We live in the Taller Tower. 10th Floor.
Dining Room with Northern View
Dining Room with Northern View


Jake's Room
Jake’s Room
Master Bedroom
Master Bedroom


Ted's Office
Ted’s Office
Northern View from Apartment. Looking over Palermo Parks towards Suburbs.
Northern View from Apartment. Looking over Palermo Parks towards Suburbs.

WARNING: Reading this post may gross you out….. “PIOJOS”

Piojos, also knows as LICE.  While many friends of ours in Palo Alto have had lice, we have always been fortunate to evade the bugs.  We had heard that lice in Argentina are rampant and that, unlike in the United States, it’s not considered a big deal, however I remained hopeful that our luck would continue.  Well, we finally got hit.  And, we got hit hard.

Kate started complaining that her head was itchy a few days ago.  So, I checked her for lice (note: I actually have lice training, so I know what to look for) and didn’t see anything.  The next morning she was complaining a lot and so I checked her again AND…there it was…..LICE!!  Yuck.

So, I immediately called the school and told them that we would be out for the day.  They seemed very lax about the whole thing.  I started to panic a little, but then went into research mode.  I found a company here called “Chau Piojos” (or goodbye lice).  I put the kids in a taxi and off we went.

The woman taught me how to use the fine little comb and told me about a special products to use on the hair.  I had her check Jake and I too (yep, we both had it).  She was lovely and guaranteed us that we were 100% lice free when we left.  The entire process took about 2 1/2 hours, but it was good to know that we were bug free.

I learned that I should be doing this with Kate about 3 times a week b/c she will certainly get them again.  Good to know that I have the tools and now I know what to do.

Until we meet again PIOJOS.

Jake - Getting Lice Removed
Jake – Getting Lice Removed
Kate - getting ready for the process
Kate – getting ready for the process

Tale of Two Dinners

Last week I attended two dinners with other mom’s from Kate and Jake’s school.  The first one, on Thursday night, was at a restaurant in Belgrano (starting time at 9 pm) and it included 23 mom’s from Kate’s class.  The second one was on Friday night.

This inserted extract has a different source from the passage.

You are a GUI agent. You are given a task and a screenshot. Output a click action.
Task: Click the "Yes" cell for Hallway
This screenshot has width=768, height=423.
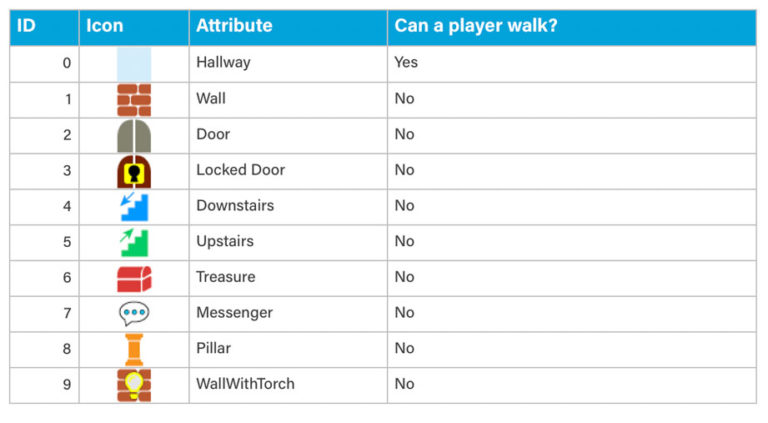click(406, 63)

It was at the home of a friend of mine, Natalia.  Natalia has a daughter in Jake’s class and she invited 4 other mom’s from Jake’s class to join us.

I was thrilled that mom’s were reaching out to me and wanted to include me in their events.  However, I was also somewhat scared too because my spanish isn’t great.  The dinner on Thursday night was tough.  Everyone was talking very quickly and I felt somewhat awkward that I couldn’t join the conversation.  The women were very kind and a few reached out to me in english.  However, I really wanted to join the larger conversation and felt that I should be speaking spanish.  I ended up leaving around 11:30 feeling somewhat defeated.

Mom's dinner party for Kate's class
Mom’s dinner party for Kate’s class

I had to get my nerve up to go to the second dinner party on Friday night.  My friend Natalia lived in the US for 15 years and speaks perfect english.  However, when I arrived Natalia told me that it would be good for me to speak spanish and practice.  She was right.  Having a smaller group of women that understood my situation was perfect.  They were all so kind, talked slowly and made sure I understood.  I did much better.  I had a wonderful time and made some new friends.

I think this experience showed me that there will be good days and bad days.  When I am feeling frustrated or defeated, I need to keep trying and know that there will be a good experience right around the corner.